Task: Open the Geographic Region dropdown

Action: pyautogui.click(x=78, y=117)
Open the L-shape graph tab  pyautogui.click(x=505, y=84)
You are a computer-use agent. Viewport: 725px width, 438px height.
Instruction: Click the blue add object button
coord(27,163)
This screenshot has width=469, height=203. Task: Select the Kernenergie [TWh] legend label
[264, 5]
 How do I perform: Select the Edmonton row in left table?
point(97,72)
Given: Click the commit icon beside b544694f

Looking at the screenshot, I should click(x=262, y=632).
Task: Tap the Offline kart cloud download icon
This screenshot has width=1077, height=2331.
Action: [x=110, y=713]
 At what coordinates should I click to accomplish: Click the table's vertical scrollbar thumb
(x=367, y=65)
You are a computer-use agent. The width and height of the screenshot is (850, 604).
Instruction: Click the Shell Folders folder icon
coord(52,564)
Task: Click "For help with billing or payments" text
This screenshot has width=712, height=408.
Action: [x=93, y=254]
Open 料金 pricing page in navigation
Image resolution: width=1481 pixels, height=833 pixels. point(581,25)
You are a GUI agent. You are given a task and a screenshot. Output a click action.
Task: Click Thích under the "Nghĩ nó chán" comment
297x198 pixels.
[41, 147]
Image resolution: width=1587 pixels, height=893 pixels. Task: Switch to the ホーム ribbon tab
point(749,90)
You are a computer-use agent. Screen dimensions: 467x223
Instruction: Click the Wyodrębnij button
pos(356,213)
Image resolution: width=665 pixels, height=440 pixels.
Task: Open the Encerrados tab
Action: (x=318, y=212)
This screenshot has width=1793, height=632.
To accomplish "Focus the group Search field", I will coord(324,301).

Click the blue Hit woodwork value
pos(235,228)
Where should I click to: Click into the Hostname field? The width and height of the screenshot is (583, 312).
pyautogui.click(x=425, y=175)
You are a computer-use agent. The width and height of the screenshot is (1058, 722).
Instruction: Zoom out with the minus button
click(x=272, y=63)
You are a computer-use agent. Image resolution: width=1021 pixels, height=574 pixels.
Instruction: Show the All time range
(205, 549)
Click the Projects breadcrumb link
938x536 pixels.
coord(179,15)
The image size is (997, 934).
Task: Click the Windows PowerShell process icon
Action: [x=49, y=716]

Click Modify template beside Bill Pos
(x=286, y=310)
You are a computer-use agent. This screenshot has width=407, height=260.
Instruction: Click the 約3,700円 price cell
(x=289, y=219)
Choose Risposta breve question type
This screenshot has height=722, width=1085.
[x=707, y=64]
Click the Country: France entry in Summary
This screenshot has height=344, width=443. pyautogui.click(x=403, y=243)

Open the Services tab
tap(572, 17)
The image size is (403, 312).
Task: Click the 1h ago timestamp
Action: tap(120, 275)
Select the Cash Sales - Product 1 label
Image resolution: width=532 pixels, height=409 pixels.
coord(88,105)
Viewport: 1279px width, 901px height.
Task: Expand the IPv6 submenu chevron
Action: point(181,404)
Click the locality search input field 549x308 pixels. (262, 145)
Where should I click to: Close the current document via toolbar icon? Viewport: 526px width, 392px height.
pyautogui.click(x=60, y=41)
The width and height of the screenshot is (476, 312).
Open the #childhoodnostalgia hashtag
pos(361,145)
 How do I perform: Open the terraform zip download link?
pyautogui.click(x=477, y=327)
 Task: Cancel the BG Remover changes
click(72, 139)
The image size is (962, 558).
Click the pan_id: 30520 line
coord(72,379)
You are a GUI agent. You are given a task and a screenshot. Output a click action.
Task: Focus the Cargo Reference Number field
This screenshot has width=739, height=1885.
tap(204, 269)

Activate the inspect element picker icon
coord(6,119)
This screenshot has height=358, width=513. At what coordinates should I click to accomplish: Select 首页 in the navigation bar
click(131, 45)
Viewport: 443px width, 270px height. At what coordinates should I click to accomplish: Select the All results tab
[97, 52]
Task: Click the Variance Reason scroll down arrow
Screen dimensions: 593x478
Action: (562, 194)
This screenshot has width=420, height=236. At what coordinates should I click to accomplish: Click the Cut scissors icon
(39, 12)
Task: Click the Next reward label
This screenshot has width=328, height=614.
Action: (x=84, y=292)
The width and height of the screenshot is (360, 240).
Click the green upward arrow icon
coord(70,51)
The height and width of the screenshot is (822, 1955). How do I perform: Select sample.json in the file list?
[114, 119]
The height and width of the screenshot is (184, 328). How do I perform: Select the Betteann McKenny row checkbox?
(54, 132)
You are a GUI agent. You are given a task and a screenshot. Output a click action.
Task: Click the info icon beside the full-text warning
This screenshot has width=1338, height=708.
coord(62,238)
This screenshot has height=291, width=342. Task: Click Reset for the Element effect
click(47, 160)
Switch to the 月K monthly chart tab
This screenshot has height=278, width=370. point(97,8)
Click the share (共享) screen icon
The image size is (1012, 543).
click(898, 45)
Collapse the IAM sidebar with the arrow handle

__EXERCISE OBJECTIVE__
Rewrite the rows from the line with "Open 料金 pricing page in navigation" to the line with "click(x=272, y=63)", both included, as a numbered list. Leave out the blank lines.

__PROBLEM SOLUTION__
1. Open 料金 pricing page in navigation
2. Image resolution: width=1481 pixels, height=833 pixels. point(581,25)
3. You are a GUI agent. You are given a task and a screenshot. Output a click action.
4. Task: Click Thích under the "Nghĩ nó chán" comment
5. 297x198 pixels.
6. [41, 147]
7. Image resolution: width=1587 pixels, height=893 pixels. Task: Switch to the ホーム ribbon tab
8. point(749,90)
9. You are a computer-use agent. Screen dimensions: 467x223
10. Instruction: Click the Wyodrębnij button
11. pos(356,213)
12. Image resolution: width=665 pixels, height=440 pixels.
13. Task: Open the Encerrados tab
14. Action: (x=318, y=212)
15. This screenshot has width=1793, height=632.
16. To accomplish "Focus the group Search field", I will coord(324,301).
17. Click the blue Hit woodwork value
18. pos(235,228)
19. Where should I click to: Click into the Hostname field? The width and height of the screenshot is (583, 312).
20. pyautogui.click(x=425, y=175)
21. You are a computer-use agent. The width and height of the screenshot is (1058, 722).
22. Instruction: Zoom out with the minus button
23. click(x=272, y=63)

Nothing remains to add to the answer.